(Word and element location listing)

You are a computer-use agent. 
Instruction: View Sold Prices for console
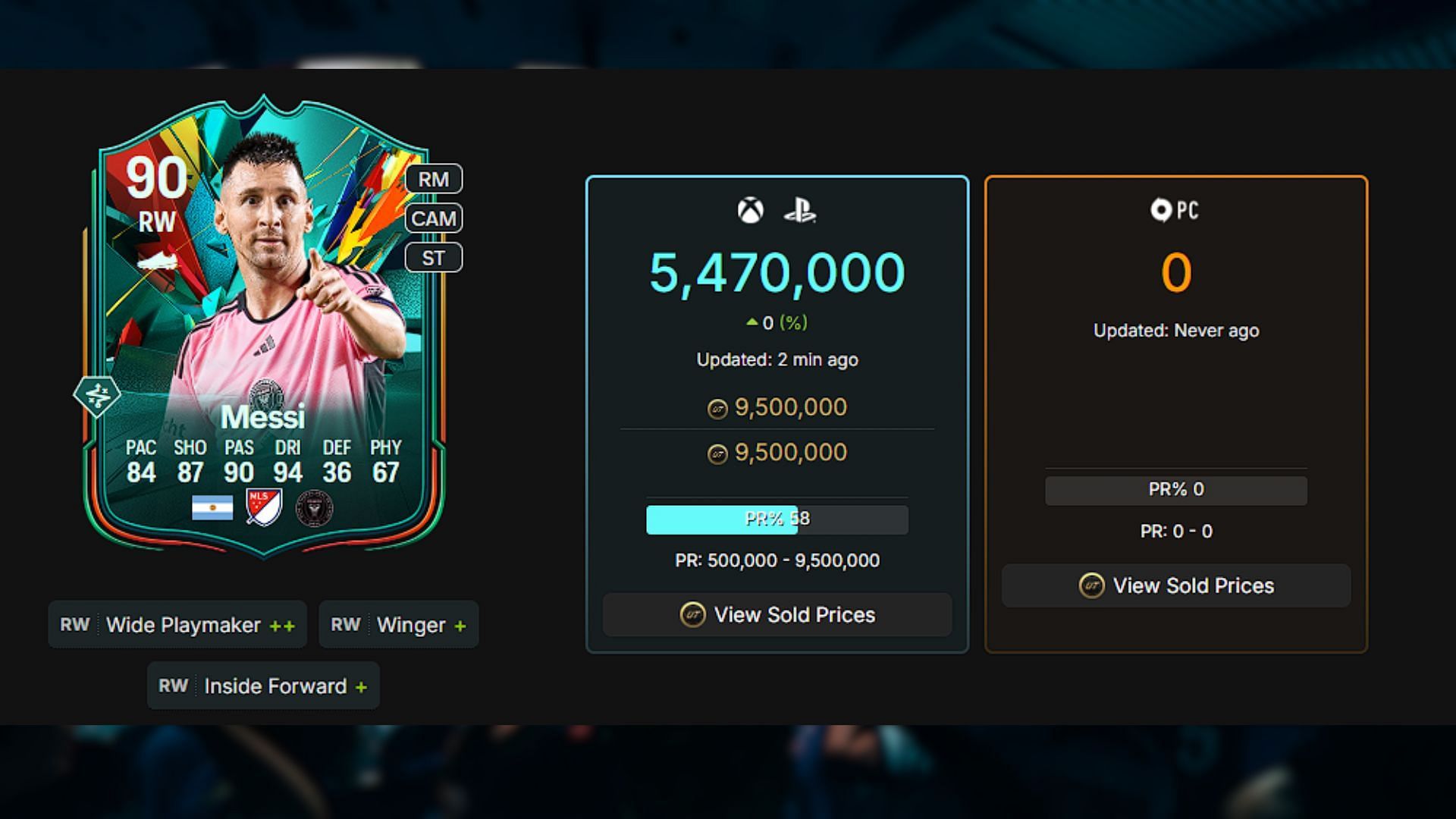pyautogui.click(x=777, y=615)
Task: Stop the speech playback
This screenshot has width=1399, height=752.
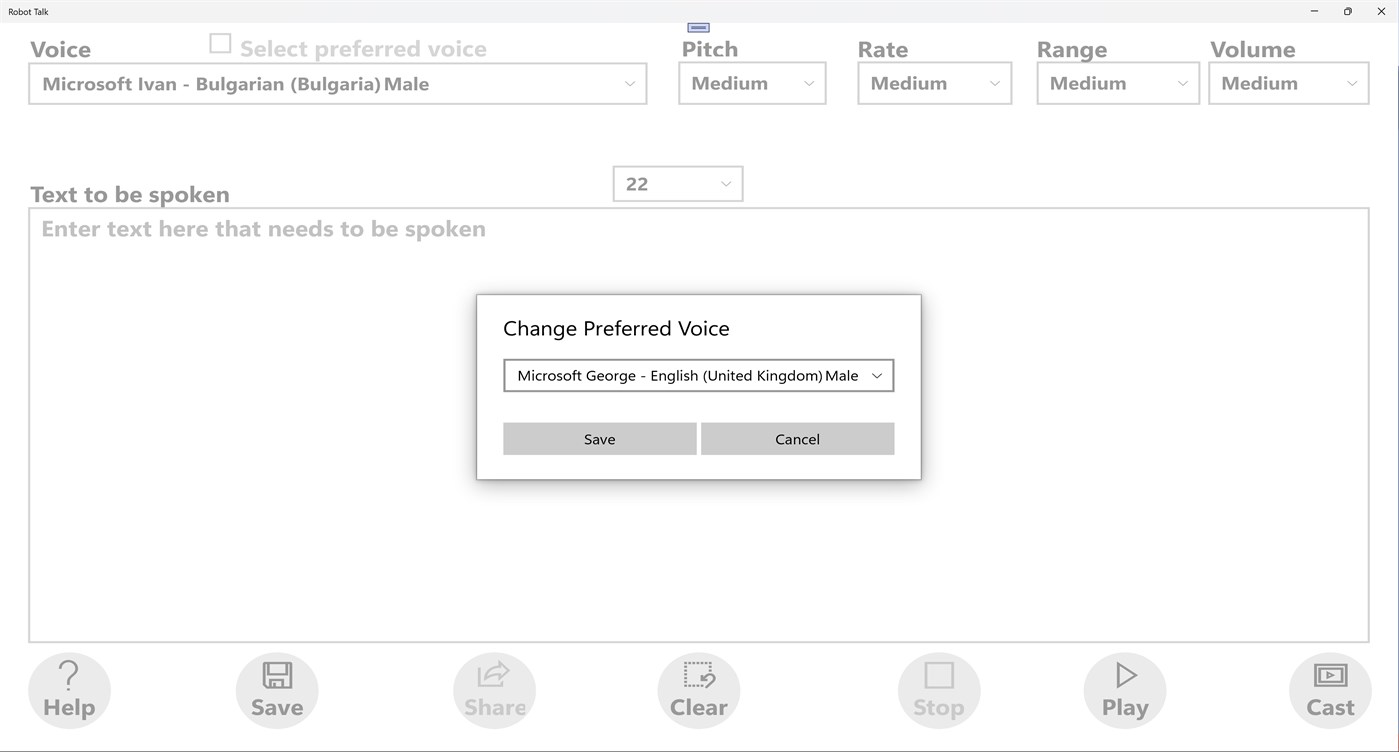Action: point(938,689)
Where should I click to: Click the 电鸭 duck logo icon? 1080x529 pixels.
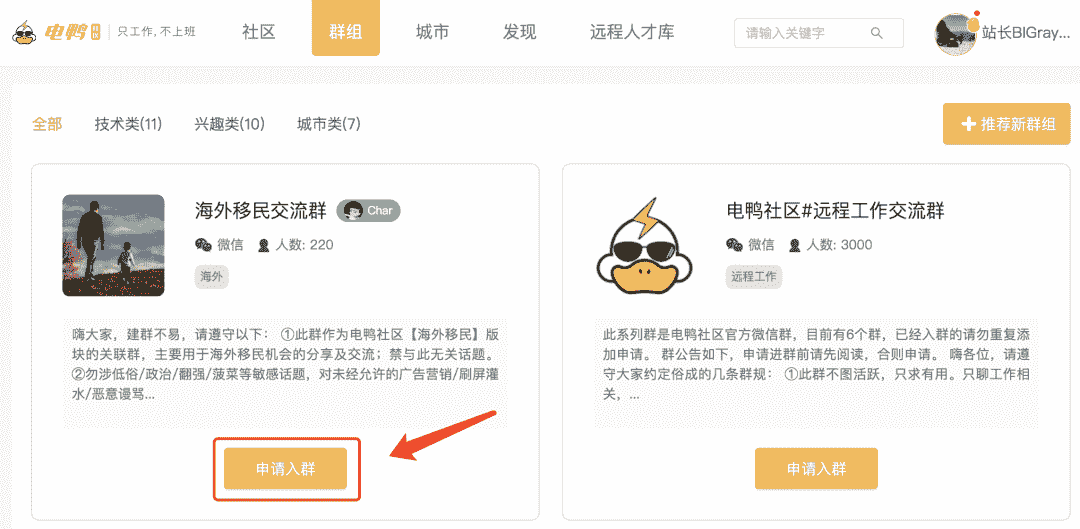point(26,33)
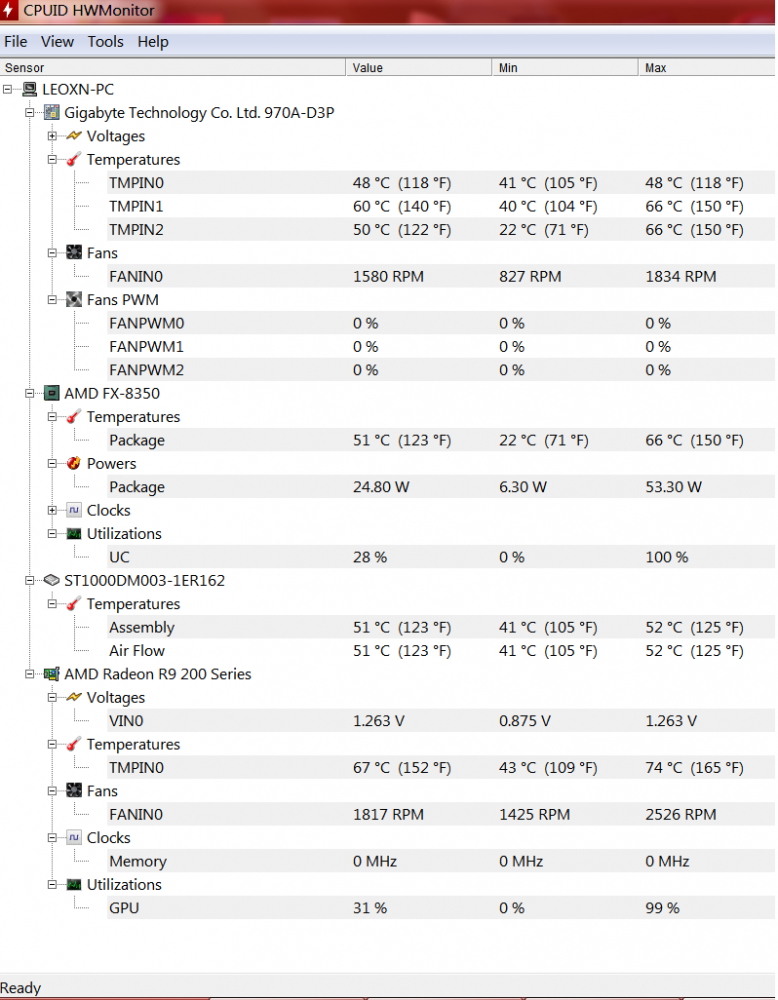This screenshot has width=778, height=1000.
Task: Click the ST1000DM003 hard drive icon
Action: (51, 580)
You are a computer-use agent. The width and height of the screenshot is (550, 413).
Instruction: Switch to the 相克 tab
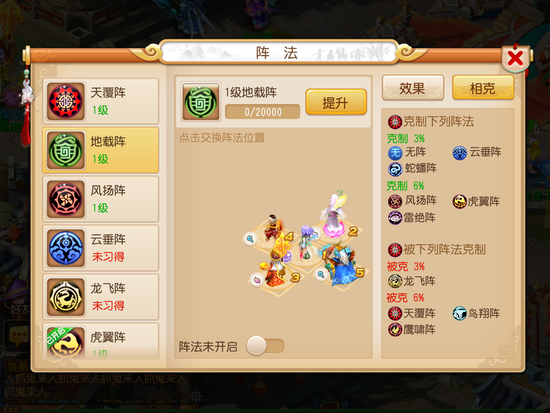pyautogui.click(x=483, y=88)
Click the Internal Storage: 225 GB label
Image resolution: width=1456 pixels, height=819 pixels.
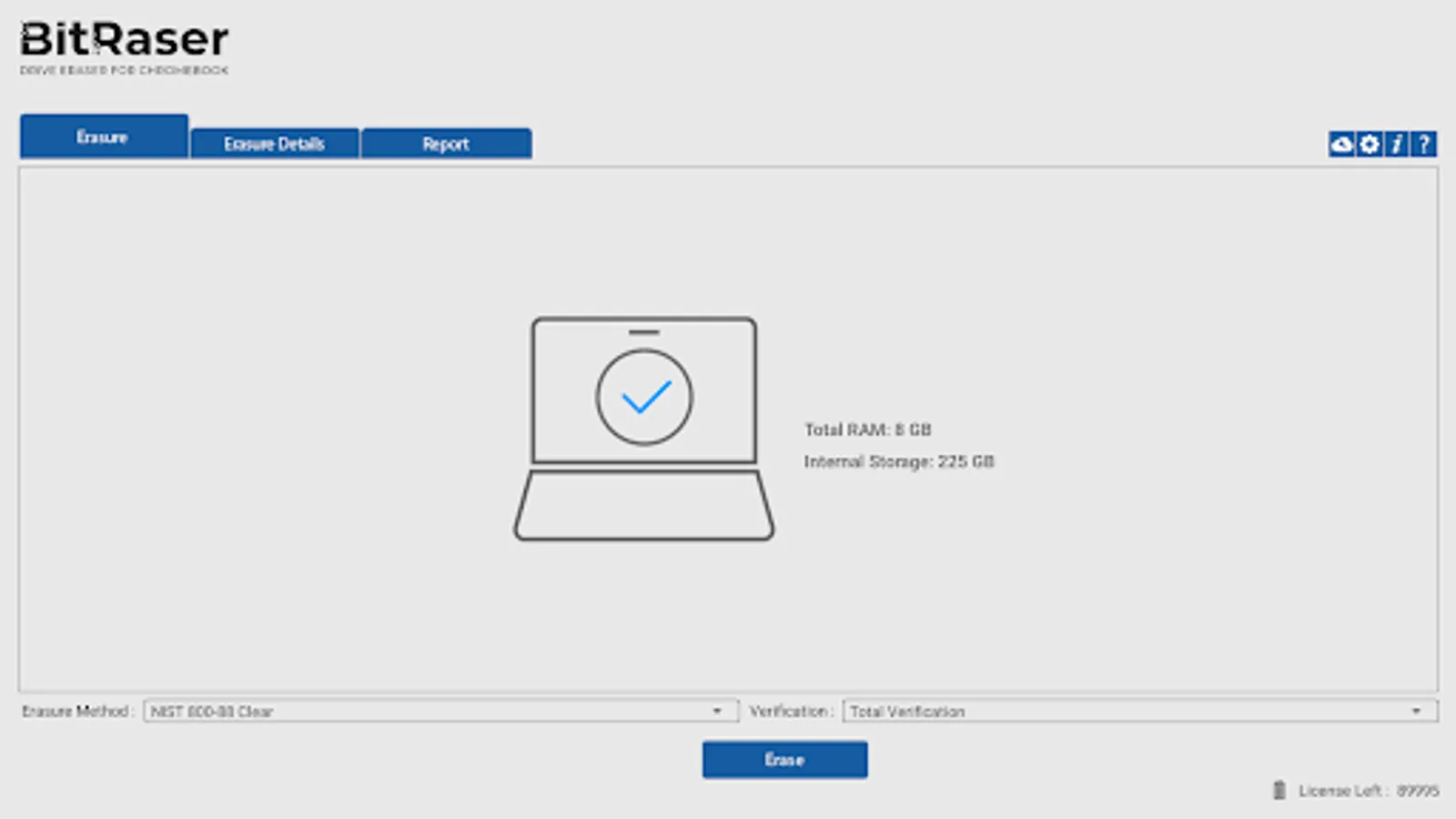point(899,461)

__The task__
Copy every line in the listing above that contains the string "Instruction", matching case exactly.

__Exercise response__
Instruction: View Sold Prices for console
Instruction: Switch to the 相克 tab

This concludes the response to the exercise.